Entonces, los hijos éramos nosotros. "Esta semana, gran programa doble". El sábado o el domingo por la tarde nos daban en casa las pesetas para pasar la tarde mágica junto a los amigos en el cine del barrio con "una de romanos", "una de selva", "una de convoys" -queríamos decir "cowboys", pero la fiebre del
inglés estaba aún por venir-, "una de policías" y, si había mala suerte, "una de amor". ("Tarzán" y "El gordo y el flaco" tenían categorías aparte.) ¡Ah, y el bocadillo! Los olores a chorizo y a tortilla se mezclaban con el ambientador de ozonopino. La gloria, entonces, olía así.
La media de
televisión que veíamos cuando nosotros éramos pequeños era, en el caso más extremo, una nimiedad frente a las tres horas y media por niño y día que he llegado a leer no hace mucho en una estadística. ¡Tres horas y media! ¿Cuántas -y, sobre todo, qué- programas ven nuestros hijos en una semana? ¿Quienes son ahora los héroes en la televisión? ¿Qué interruptores encienden y apagan en las cabezas de nuestros hijos? ¿En qué medida se hallan nuestros hijos preparados o desvalidos frente a ese enorme caudal de referencias cruzadas y confusas?
Hay que hacer frente a todo esto: ahora nos toca a nosotros. Ahora somos nosotros los responsables del mundo en que crecen nuestros hijos. Responsables. Tenemos que responder. Marcar el camino, abrirlo, desbrozarlo. Y enseñarles para que cuando no estemos continúen ellos. Y claro, esto no se hace de la noche a la mañana. De eso hablamos, de educar.

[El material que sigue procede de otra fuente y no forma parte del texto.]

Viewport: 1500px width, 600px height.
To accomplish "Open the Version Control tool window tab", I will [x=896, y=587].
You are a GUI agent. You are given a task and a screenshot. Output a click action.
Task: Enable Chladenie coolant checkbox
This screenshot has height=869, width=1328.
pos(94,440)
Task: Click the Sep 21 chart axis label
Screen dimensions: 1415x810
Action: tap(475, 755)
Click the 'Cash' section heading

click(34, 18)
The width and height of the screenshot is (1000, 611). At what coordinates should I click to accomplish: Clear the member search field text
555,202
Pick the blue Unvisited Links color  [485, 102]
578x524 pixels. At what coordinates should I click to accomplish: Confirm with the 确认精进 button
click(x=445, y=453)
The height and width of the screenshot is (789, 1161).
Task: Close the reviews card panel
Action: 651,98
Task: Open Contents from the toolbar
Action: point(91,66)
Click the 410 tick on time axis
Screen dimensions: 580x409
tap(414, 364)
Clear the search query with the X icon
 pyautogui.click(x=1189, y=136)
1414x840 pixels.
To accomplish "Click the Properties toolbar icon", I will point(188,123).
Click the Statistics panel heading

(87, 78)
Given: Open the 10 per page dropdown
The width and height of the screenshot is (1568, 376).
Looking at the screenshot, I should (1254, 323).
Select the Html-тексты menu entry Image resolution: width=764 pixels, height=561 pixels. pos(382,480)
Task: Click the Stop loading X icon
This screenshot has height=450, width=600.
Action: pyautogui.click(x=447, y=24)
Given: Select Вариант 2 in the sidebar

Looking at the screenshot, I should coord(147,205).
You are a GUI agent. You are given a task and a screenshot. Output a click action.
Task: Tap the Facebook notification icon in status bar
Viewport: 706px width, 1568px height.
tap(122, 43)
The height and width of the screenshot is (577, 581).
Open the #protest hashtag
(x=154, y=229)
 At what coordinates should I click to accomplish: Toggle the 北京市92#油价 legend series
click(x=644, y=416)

La tecnología y el desarrollo económico nos han regalado estos instrumentos magníficos de comunicación y de diversión. Se trata de aprovecharlos en nuestro beneficio. De que nos ayuden a vivir mejor y a hacernos mejores. No podemos ser retrógrados y renunciar a los medios de comunicación porque su mal uso nos cree problemas, como no vamos a prescindir del automóvil porque se produzcan accidentes. Hay que aprender a manejarlos y reducir los errores al mínimo posible con sensatez y el comportamiento debido.